▶ **Your objective**: Leaving out all pictures, return exactly the lines from the one that contains "Close the Dependent properties panel" through the end of the data below.

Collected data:
+++

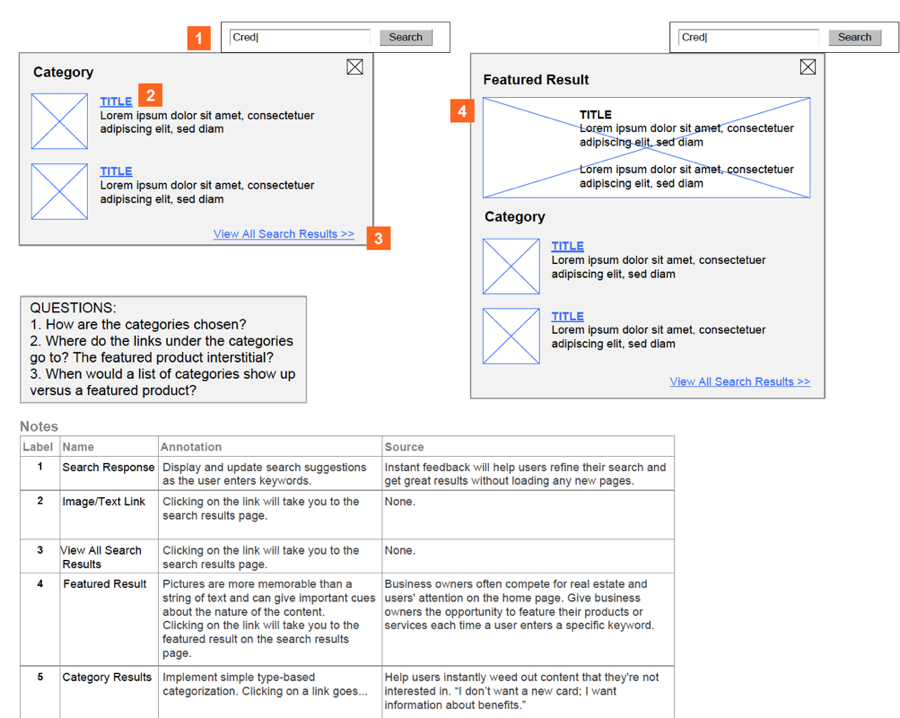Close the left Category popup with the X icon
900x718 pixels.
355,67
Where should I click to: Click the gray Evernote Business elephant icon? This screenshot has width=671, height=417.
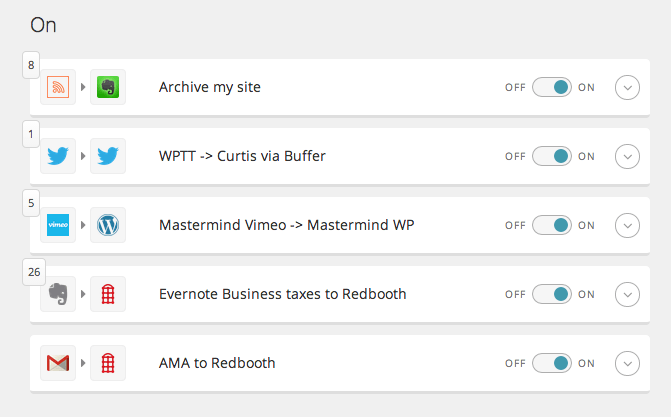[58, 294]
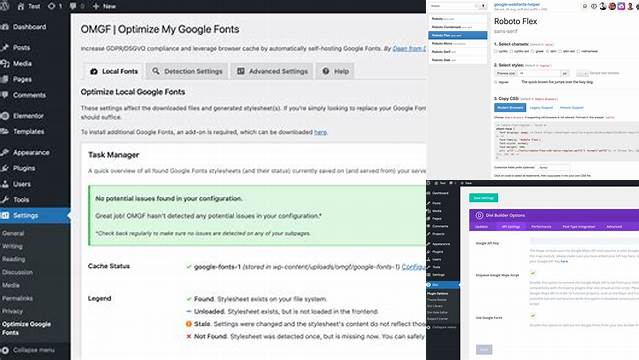Click the Google API Key input field
Image resolution: width=639 pixels, height=360 pixels.
click(x=584, y=241)
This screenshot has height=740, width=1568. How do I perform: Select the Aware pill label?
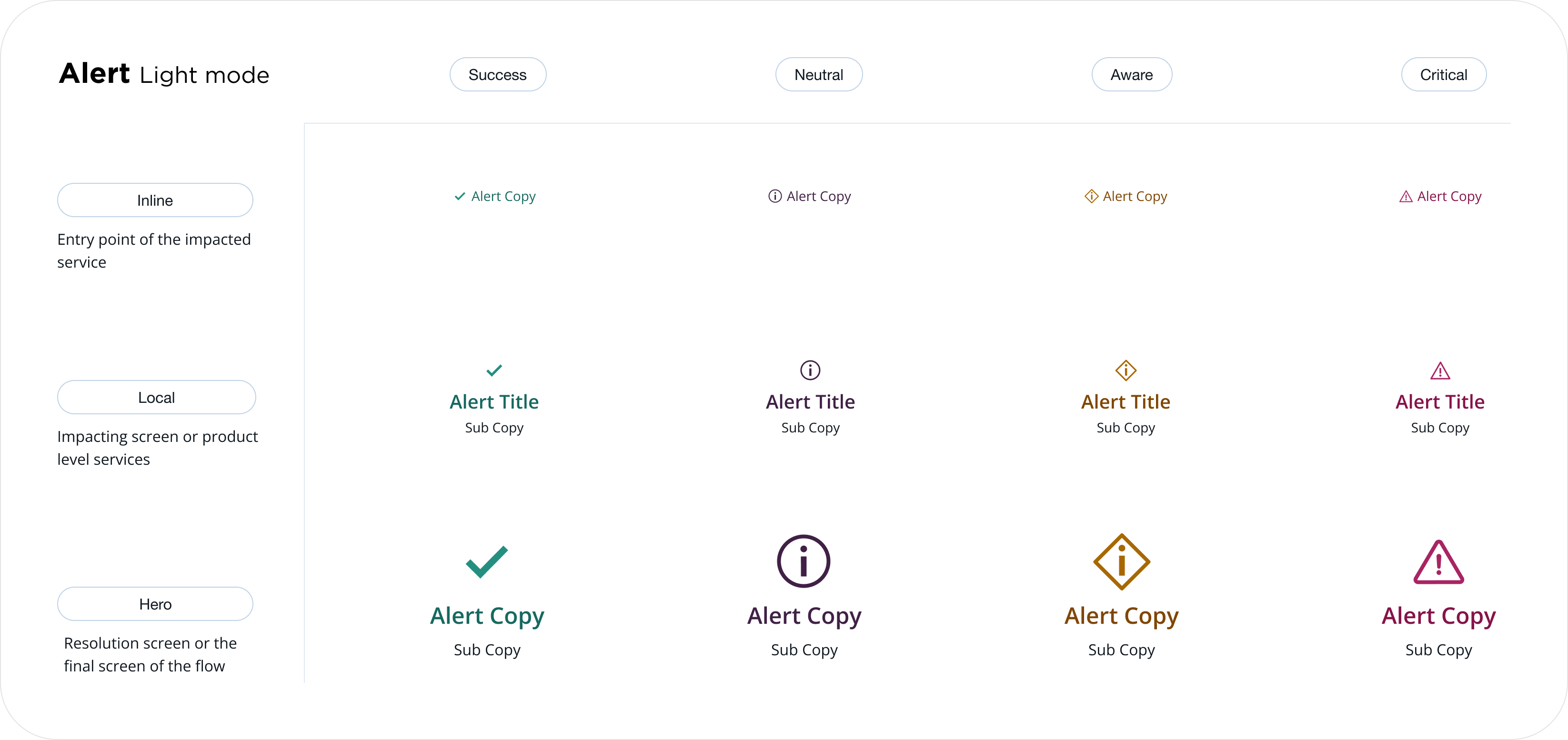(1132, 75)
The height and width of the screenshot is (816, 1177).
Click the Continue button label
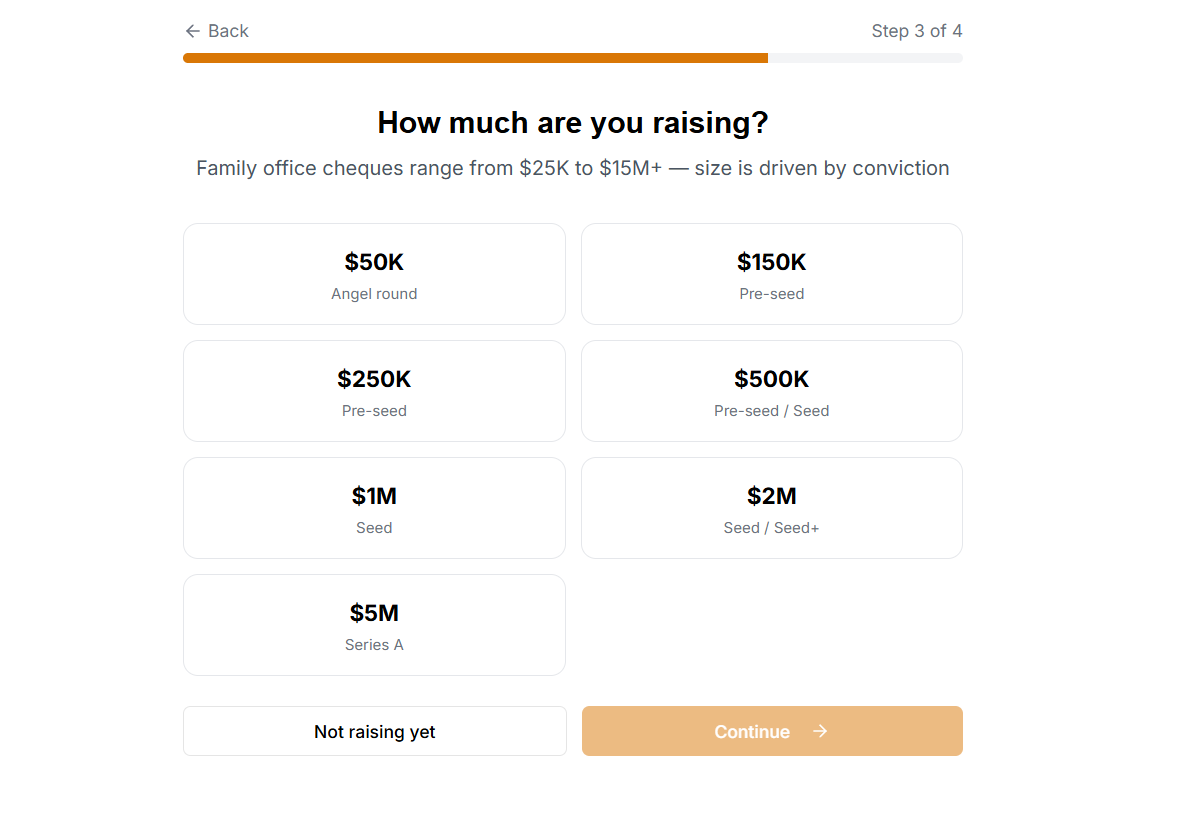tap(751, 732)
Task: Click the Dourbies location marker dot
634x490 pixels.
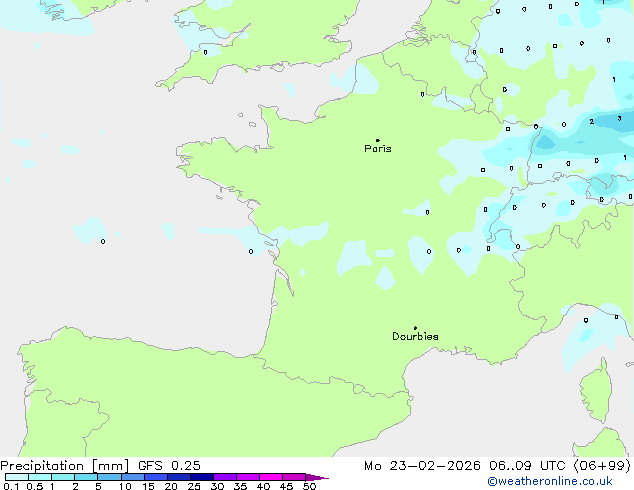Action: point(415,328)
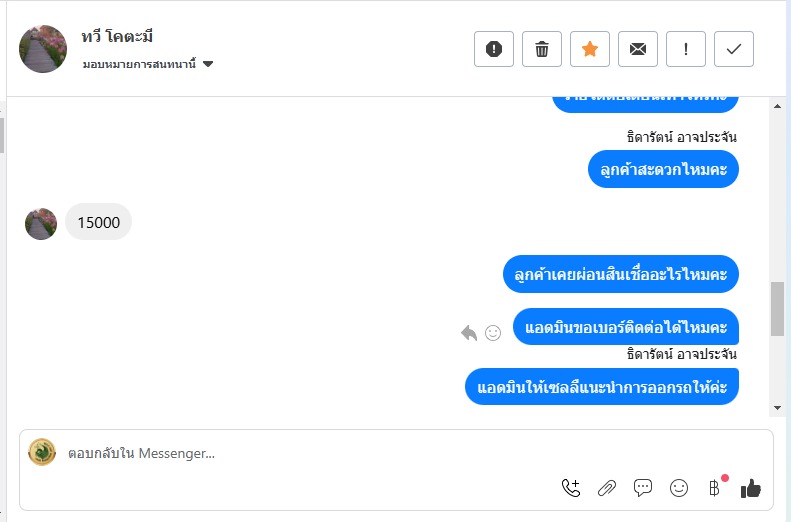Viewport: 791px width, 522px height.
Task: Click the spam report octagon icon
Action: click(494, 49)
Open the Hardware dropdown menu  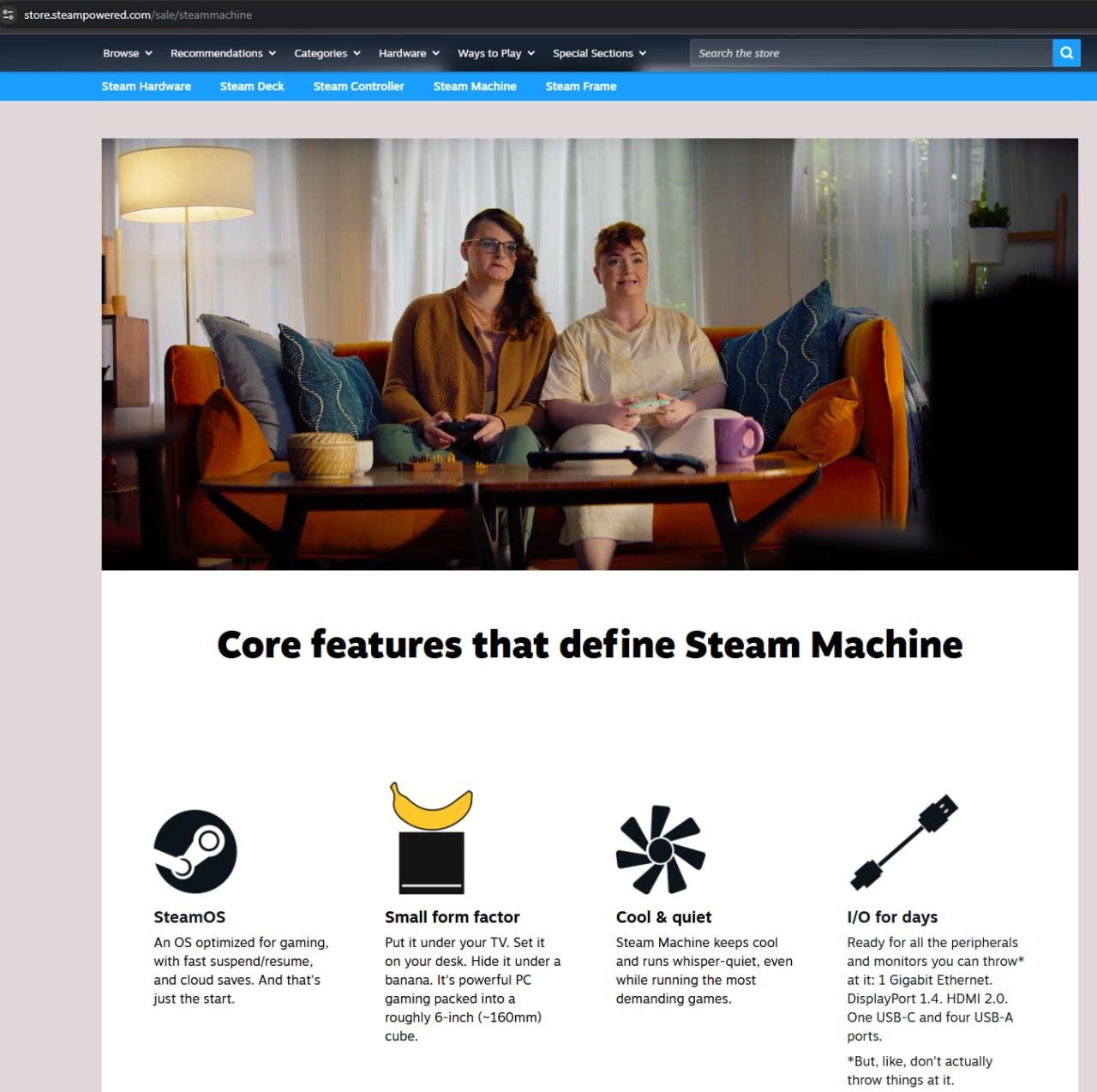coord(409,53)
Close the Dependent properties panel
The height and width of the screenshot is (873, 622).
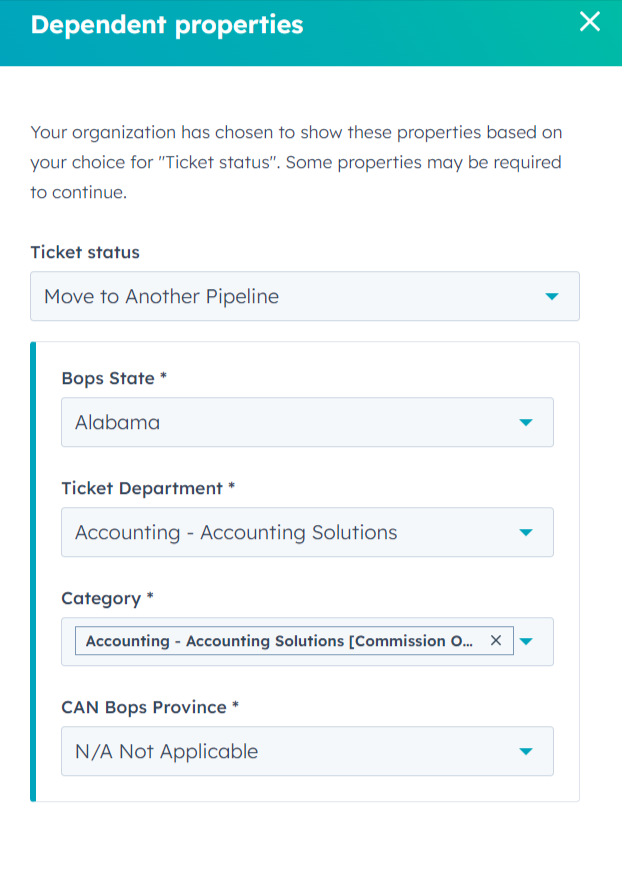pyautogui.click(x=590, y=22)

+++

▶ **Exercise answer**:
Close the Dependent properties panel
The height and width of the screenshot is (873, 622).
pyautogui.click(x=590, y=22)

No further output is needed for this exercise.